Hotel and motel industry carries unique workers’ comp baggage

It has the widest variety of employees among any class, no reservations

Hotel and motel industry carries unique workers’ comp baggage

Workers Comp

By Alicja Grzadkowska

As people plan trips for the New Year, one type of business that might see an influx of customers are hotels and motels. However, this industry and their myriad of employees face a complex web of workers’ compensation exposures.

“Hotels are interesting because they probably have the widest variety of workers among almost any class, and of course there’s a variety of hotels, ranging from your resort hotels down to your roadside motels,” said Matt Zender, AmTrust Financial Services’ senior vice president of workers’ compensation strategy. “The wide variety of workers that exists within a hotel adds complexities for those hotels and motels’ ability to manage that [exposure]. You have everything from housekeepers to laundry staff, to restaurant workers and clerical workers, to landscapers and maintenance, so there’s a wide variety of workers and it can be a challenge.”

Most of the claims in the hotel sector that AmTrust sees occur within the housekeeping department, which isn’t entirely surprising, according to Zender, because they draw a large chunk of payroll in addition to the stresses of their roles.

“Housekeepers pose a challenge because they are almost always working in an unsupervised manner, [so you see] unwitnessed claims, and they’re also working in a fairly hazardous manner,” he explained. “Housekeepers do a fair amount of lifting, and they can be subject to slip and falls as they’re cleaning bathroom floors.”

There are risk mitigation strategies that employers can implement to help avoid some of those claims, such as lift-assist mechanisms that can help housekeepers lift mattresses so that they can properly tuck in the sheets, greatly reducing the stress of lifting. There are likewise non-slip shoes that can help avoid slip and falls in the bathrooms when they’re cleaning the floors. There are also things that hotels can do regarding the number of rooms housekeepers are responsible for – Zender encourages hotels to think about the go green initiative to encourage the folks that are staying there to maybe not wash their towel or sheets every day.

“A go green initiative is going to help cut down on the amount of manual labor that both the housekeepers and the laundry workers have to deal with,” he told Insurance Business. “And it might allow a housekeeper to manage those same, say 10, rooms, but do so in a less stressful manner.”

While risks to some hotel employees can intensify during the holiday season, that exposure is totally dependent on the hotel’s geography and its niche.

“You can have a hotel by Rockefeller Plaza that’s going to have 100% occupancy around the holidays and they absolutely are going to be facing some of these issues, but maybe a hotel in New Orleans by Bourbon Street, they’re mostly affected on weekends or around Mardi Gras,” said Zender. “Pace being an issue is something that hotels have dealt with for years as they deal with fluctuating occupancy, and when you’re running at near 100% occupancy, it puts a lot of strain throughout the organization to make sure that everything is getting done.”
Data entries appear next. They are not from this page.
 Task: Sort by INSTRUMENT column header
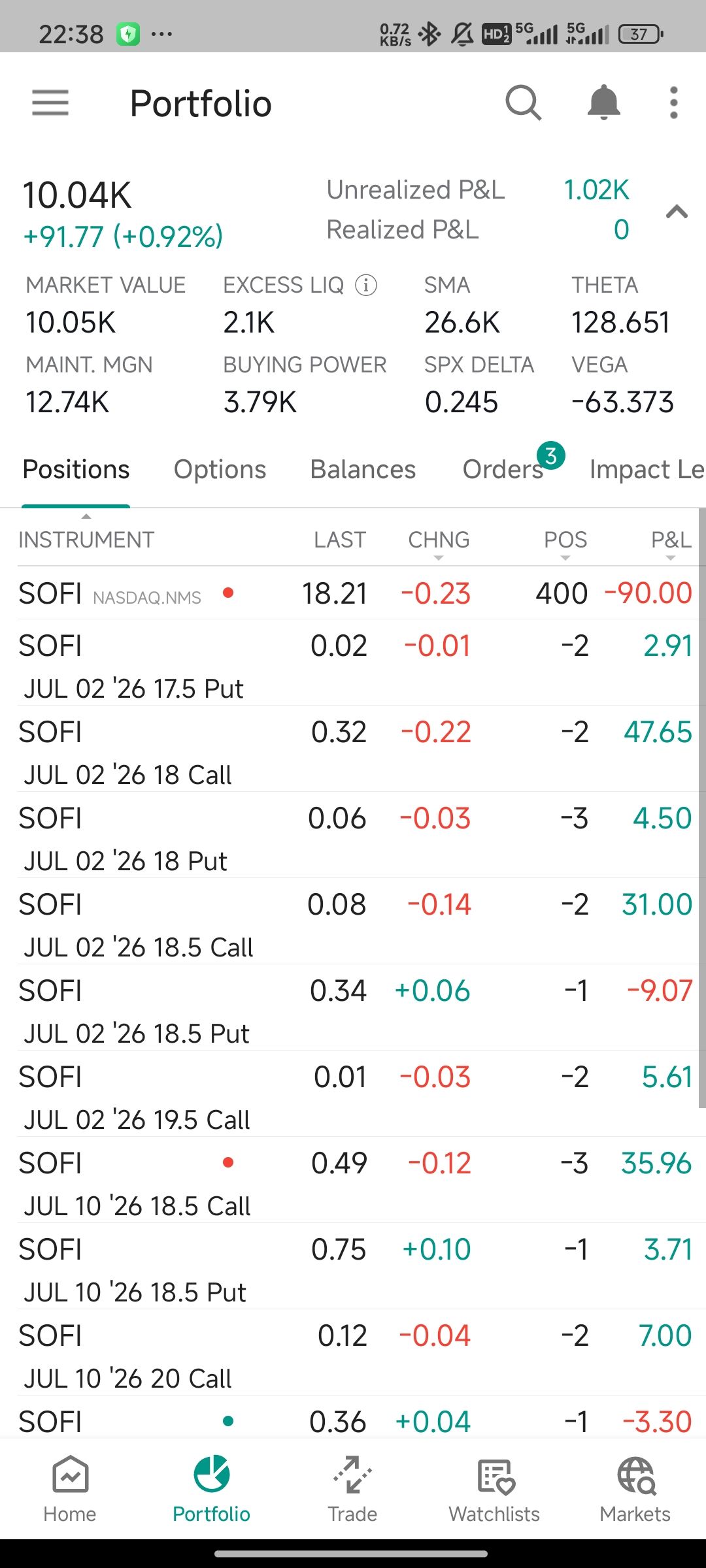[86, 540]
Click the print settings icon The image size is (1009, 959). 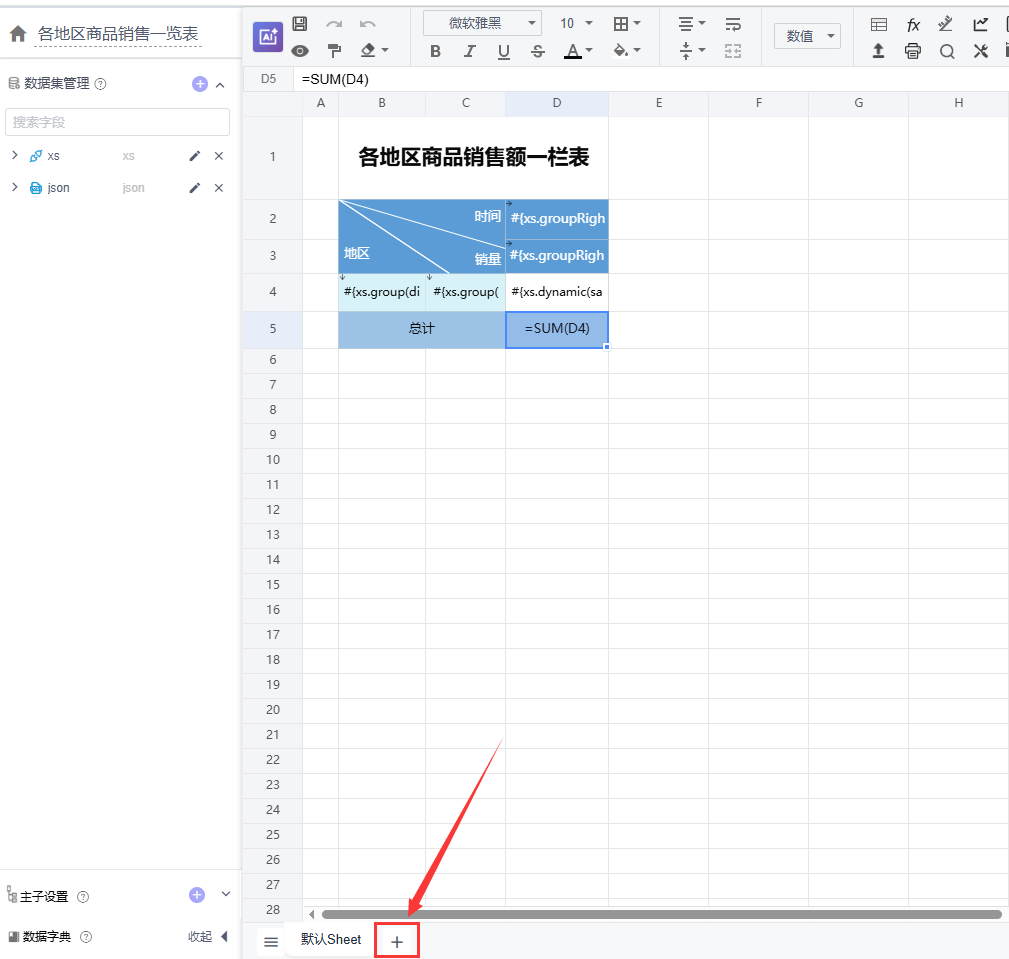coord(913,51)
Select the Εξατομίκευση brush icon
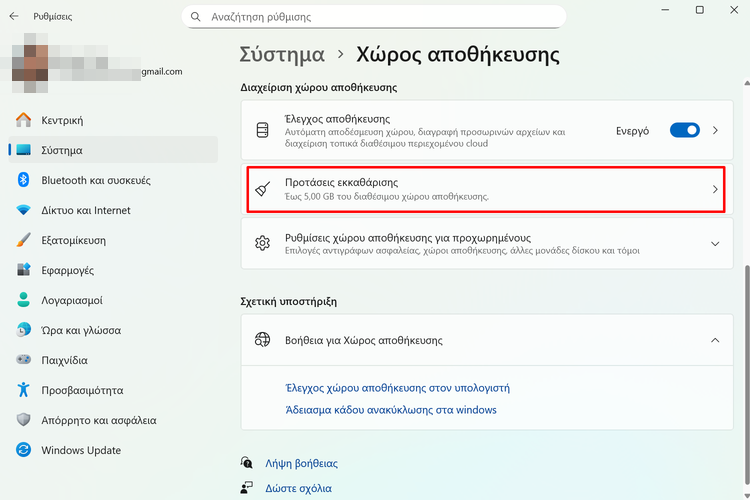This screenshot has width=750, height=500. (x=24, y=240)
Besides helping out housekeepers, there are other risk management techniques that these businesses can put into action to help workers across the organization.

“The first thing that they need to do is focus on some micromanaging because each of the areas has unique risks. The issues that you have worrying about the folks who are handling your catering and your conference center, for example, are going to be much different than the concerns that you’d have among your janitorial or maintenance folks,” said Zender. “Maintaining a specialization and micromanaged approach to make sure that the message is unique in such a broad industry, I think that’s very important.”
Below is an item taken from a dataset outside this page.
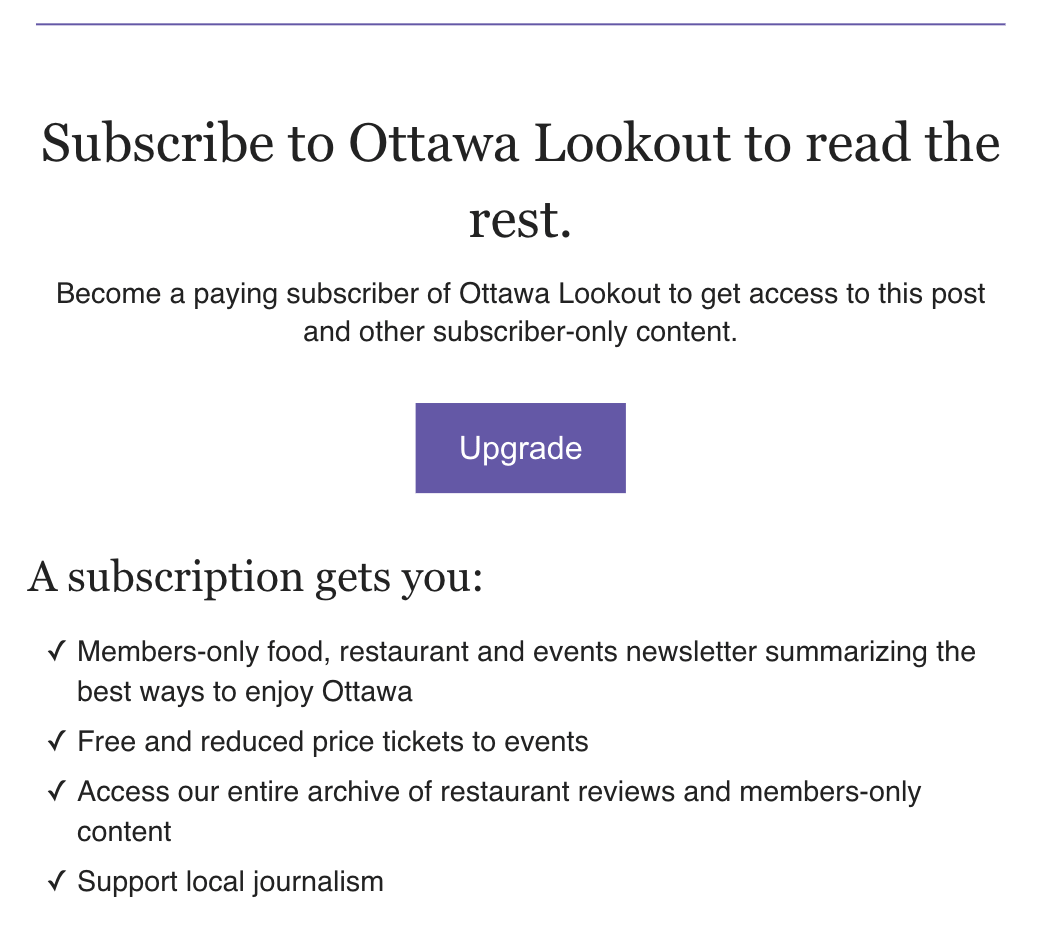Click the lone word 'content' under archive line
The height and width of the screenshot is (928, 1042).
pos(124,832)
It’s also vital that hotels ensure their entire operation understands what’s important and what makes that hotel special.

“Pull everybody together and let them know what the common goal is – and you’re not going to be able to do that every day, but by doing it on a routine basis, I think both those efforts working in concert lead people to feel more proud about the property that they’re working on,” explained Zender. “And that’s one thing that a hotel has working in its favor, is its brand and that you tend to have an affinity to the hotel you’re working at – you wear the uniform proudly and you’re trying to represent the experience that you want your guests to have.”

AmTrust is a particularly competitive workers’ compensation insurance partner for the hotel and motel industry.

“Because of how many hotels we’ve written and because we have some agents who have a great degree of specialty in this area, we’ve gained a lot of insight [into this industry],” said Zender. “So, we have the ability to help partner with them to make sure that we’re pricing it appropriately and that we’re going to provide the right resources. A lot of our agent partners have built in their own loss control resources so we can help partner and supplement those efforts, and we know that since these tend to be larger entities, we want to make sure that we’re putting the right effort behind them.”